+++ Information

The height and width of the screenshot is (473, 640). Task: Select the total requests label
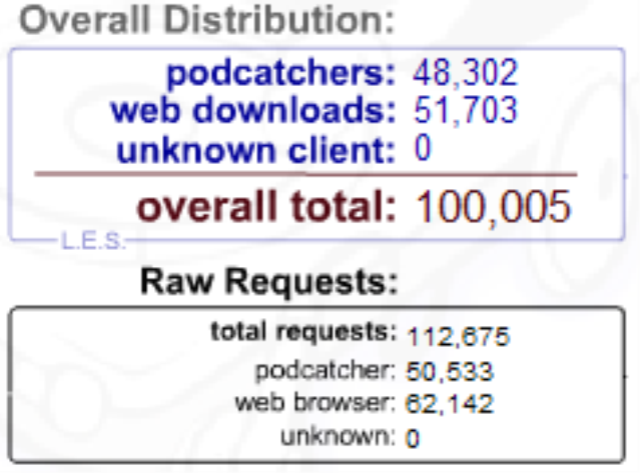(303, 332)
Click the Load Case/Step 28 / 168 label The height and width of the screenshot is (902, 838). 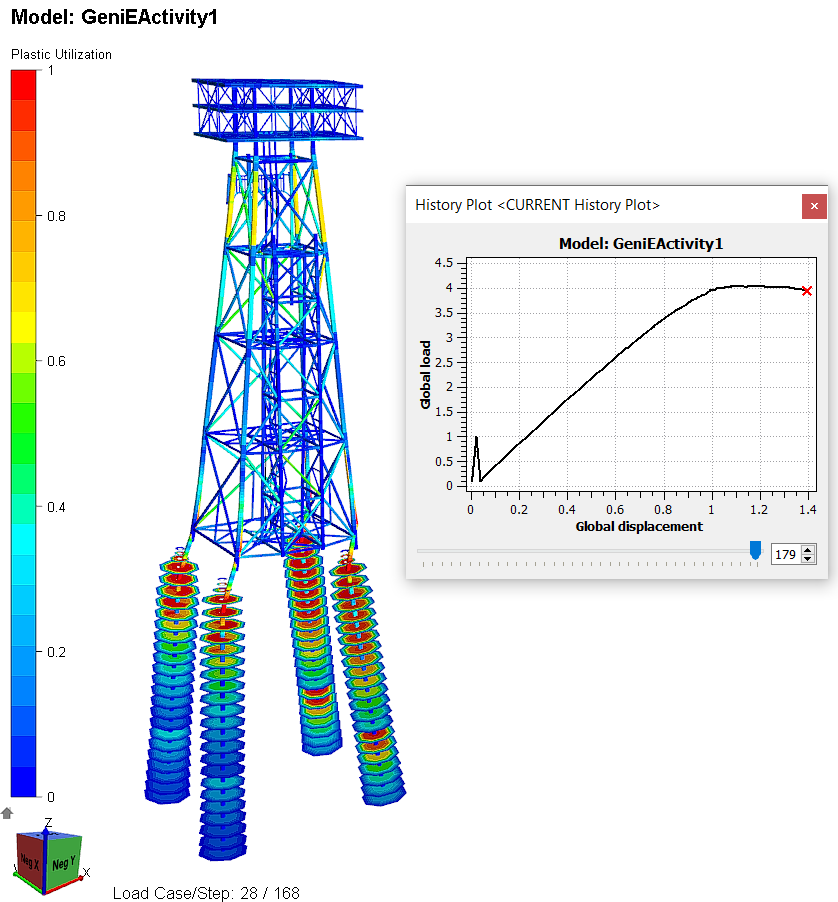206,893
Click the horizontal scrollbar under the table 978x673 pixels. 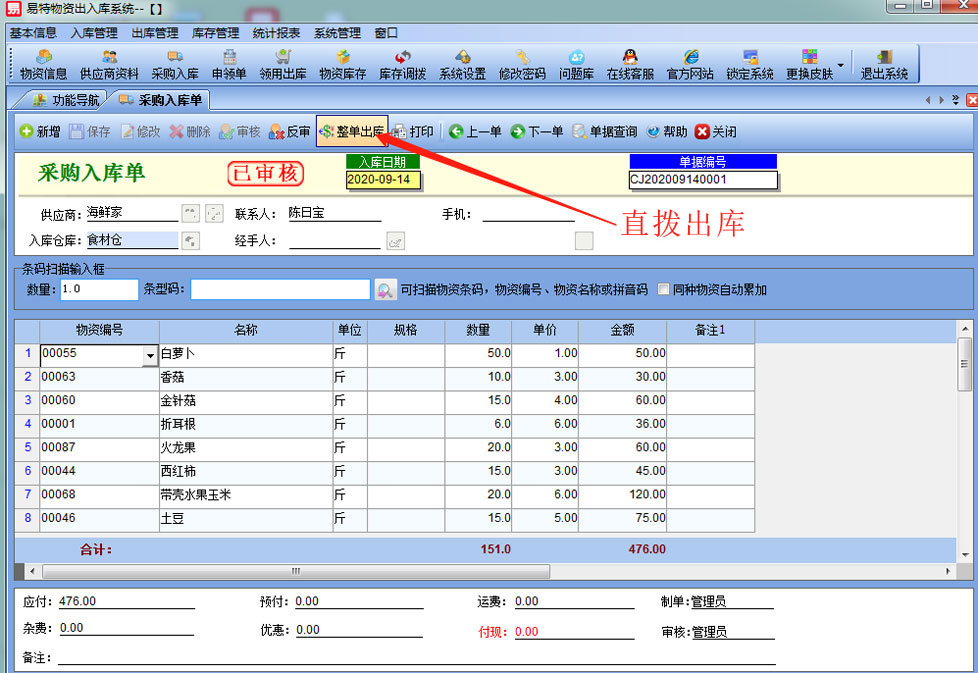click(295, 571)
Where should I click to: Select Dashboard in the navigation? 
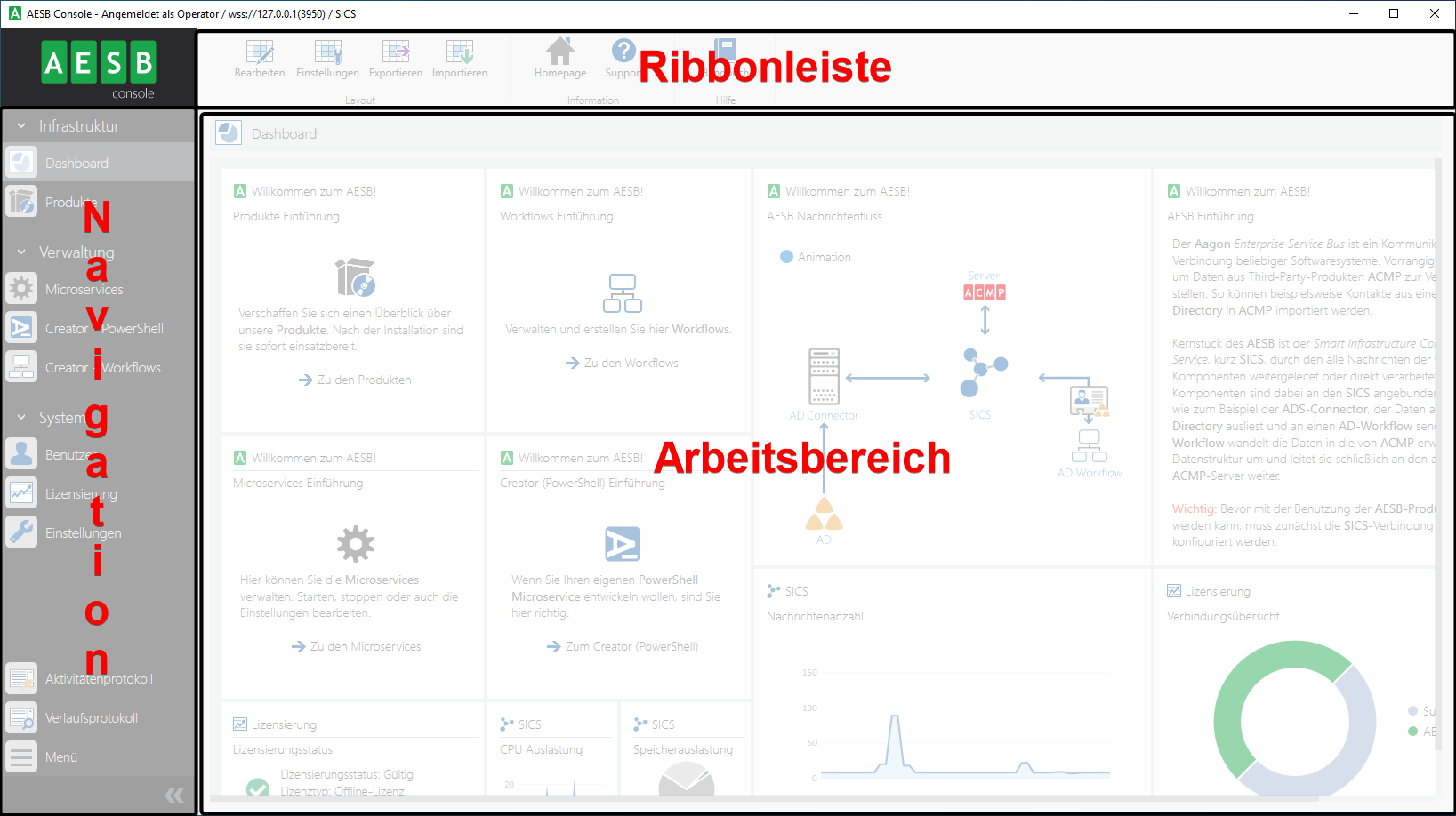[x=76, y=164]
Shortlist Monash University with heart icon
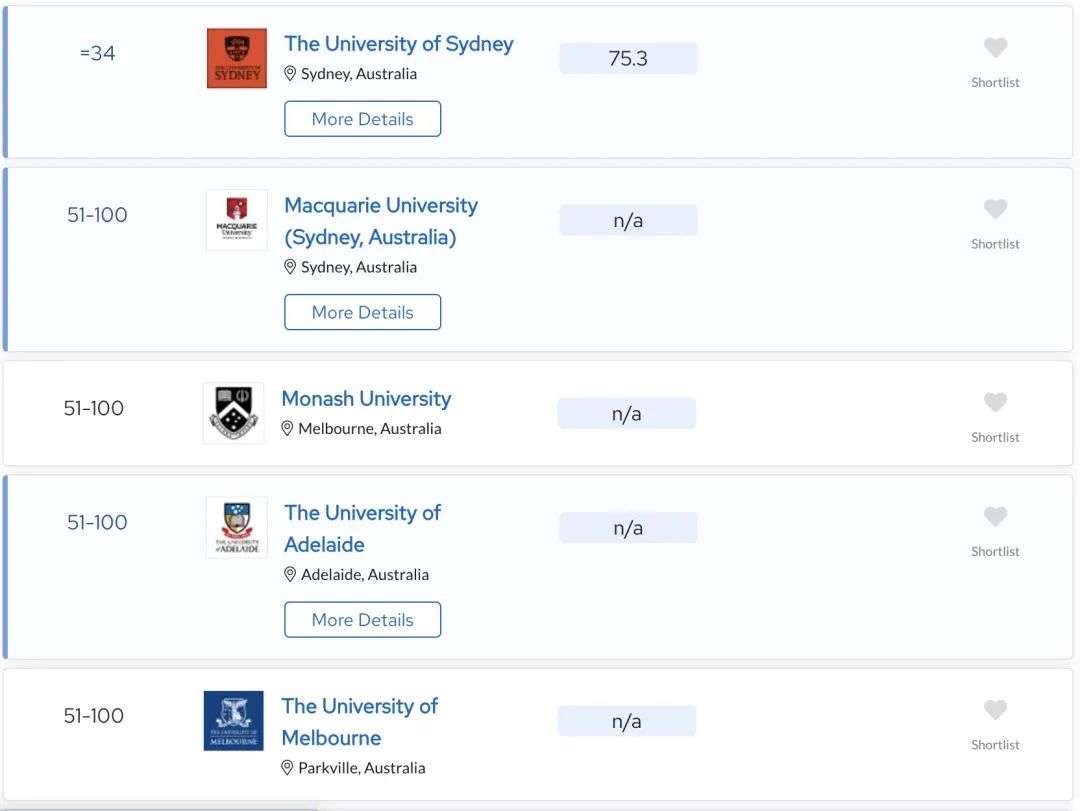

++++++

All that is required is the lines from the line containing "Where should I" through the end of the records above, copied exactly, and none of the pictures.

Where should I click to: Select Dashboard in the navigation? 
[x=76, y=164]
Shortlist Monash University with heart icon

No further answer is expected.